**The task**
Repeat the data exactly. Pictures are not part of the copy.

(Collected data)
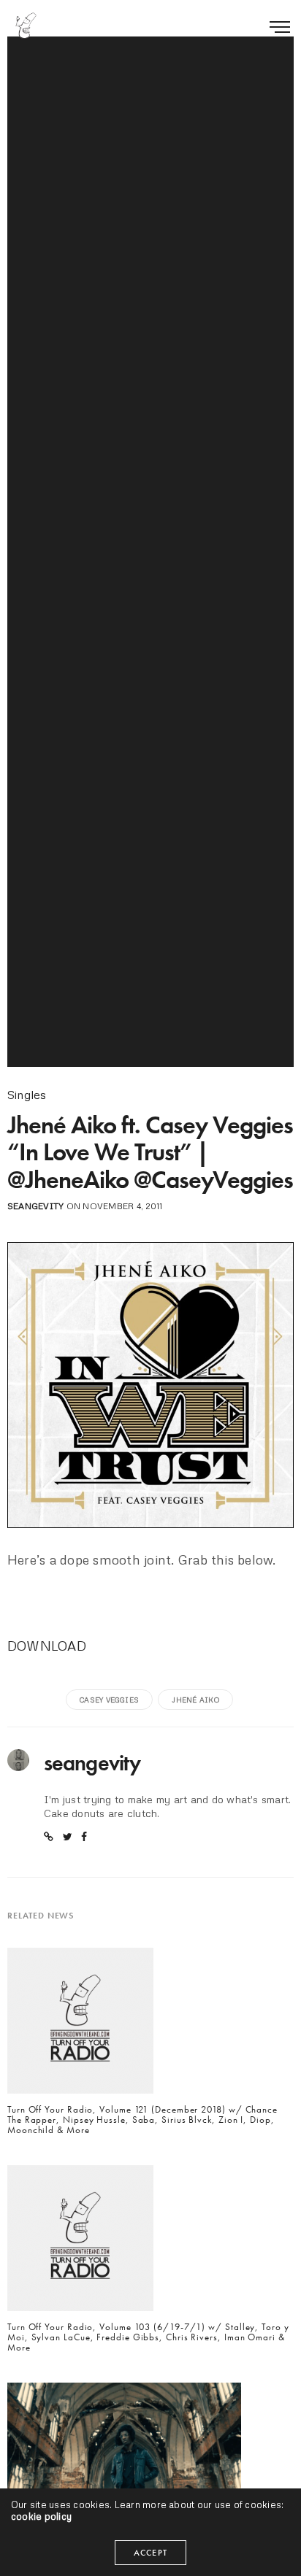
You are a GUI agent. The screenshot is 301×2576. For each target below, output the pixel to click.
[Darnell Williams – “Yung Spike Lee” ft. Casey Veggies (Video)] (124, 2452)
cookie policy (41, 2516)
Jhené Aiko (195, 1699)
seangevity (35, 1205)
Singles (27, 1094)
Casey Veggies (109, 1699)
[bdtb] (25, 25)
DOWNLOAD (46, 1646)
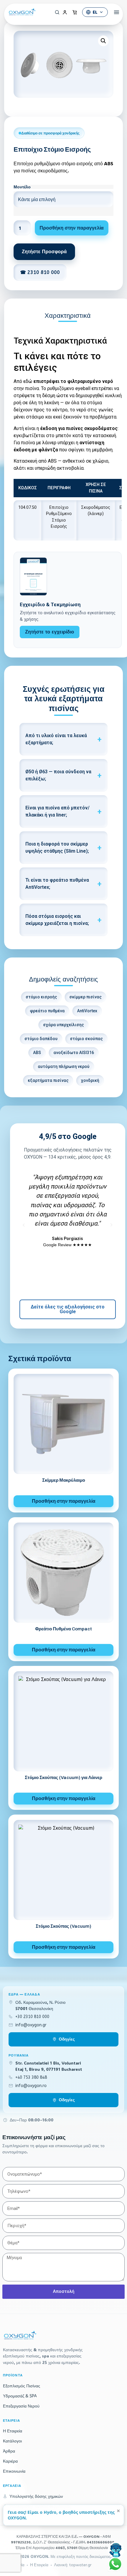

**Answer to this task**
You are a GUI agent. The screenshot is 301×2576. For each target below, output the pixel to click.
[Darnell Williams – “Yung Spike Lee” ft. Casey Veggies (Video)] (124, 2452)
cookie policy (41, 2516)
Jhené Aiko (195, 1699)
seangevity (35, 1205)
Singles (27, 1094)
Casey Veggies (109, 1699)
[bdtb] (25, 25)
DOWNLOAD (46, 1646)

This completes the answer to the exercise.